▶ [TEXT SHOWN]
....................

Running the Virtual Ecosystem for your location#
This page guides you through setting up Virtual Ecosystem simulations for your location. The complete setup requires extensive data and effort, so this tutorial focuses on the general process of changing model settings and loading new data. For the full setup, consult the core settings and model-specific setup details. We strongly recommend running the example simulation before configuring a new site.
To run a Virtual Ecosystem simulation for your own location you will need to:
Configuration system overview#
All the changes you will need to make to setup the Virtual Ecosystem will involve making changes to the configuration. So, we will start this tutorial with a brief overview of how the Virtual Ecosystem configuration system is used.
The configuration can be split up over whatever amount of files you wish (though we
would advise against structuring it as one massive hard to read file, or hundreds of
tiny files). All configuration files must be written as toml.
When the run starts, the configuration inputs are combined and the resulting combined
model configuration is validated. By default, the combined configuration is written out
to a single file to provide a permanent record of the model configuration. In all cases,
your toml configuration files only need to specify values that do not have a default
value (typically file paths) or where you want to change a default.
An example of a toml configuration is shown below:
[core]
[core.grid]
cell_nx = 10
cell_ny = 10
Here, the first tag indicates the module in question (e.g. core), and subsequent tags
indicate (potentially nested) module level configuration details (e.g. horizontal grid
size cell_nx).
Note that configuration setting cannot be repeated between files as there is no way
to establish which of two values (of e.g. core.grid.cell_nx) the user intended to
provide. When settings are repeated, the validation of the configuration will fail.

....................

Entries drawn from a collection
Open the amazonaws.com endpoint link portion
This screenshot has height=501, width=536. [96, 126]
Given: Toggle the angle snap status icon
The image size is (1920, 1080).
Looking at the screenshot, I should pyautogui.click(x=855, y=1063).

....................

▶ [TASKS TO PERFORM]
(a) Reproduce the stretch of the Virtual Ecosystem setup page from "When the run" through "size cell_nx).".
(b) Answer these questions using the Virtual Ecosystem setup page.
(i) In what format must all configuration files be written?
(ii) By default, what is written out to a single file when a run starts?
(iii) What happens when a setting is repeated between configuration files?

▶ [SOLUTIONS BY TASK]
(a)
When the run starts, the configuration inputs are combined and the resulting combined
model configuration is validated. By default, the combined configuration is written out
to a single file to provide a permanent record of the model configuration. In all cases,
your toml configuration files only need to specify values that do not have a default
value (typically file paths) or where you want to change a default.
An example of a toml configuration is shown below:
[core]
[core.grid]
cell_nx = 10
cell_ny = 10
Here, the first tag indicates the module in question (e.g. core), and subsequent tags
indicate (potentially nested) module level configuration details (e.g. horizontal grid
size cell_nx).

(b)
(i) toml
(ii) The combined model configuration, which serves as a permanent record of it
(iii) The validation of the configuration fails.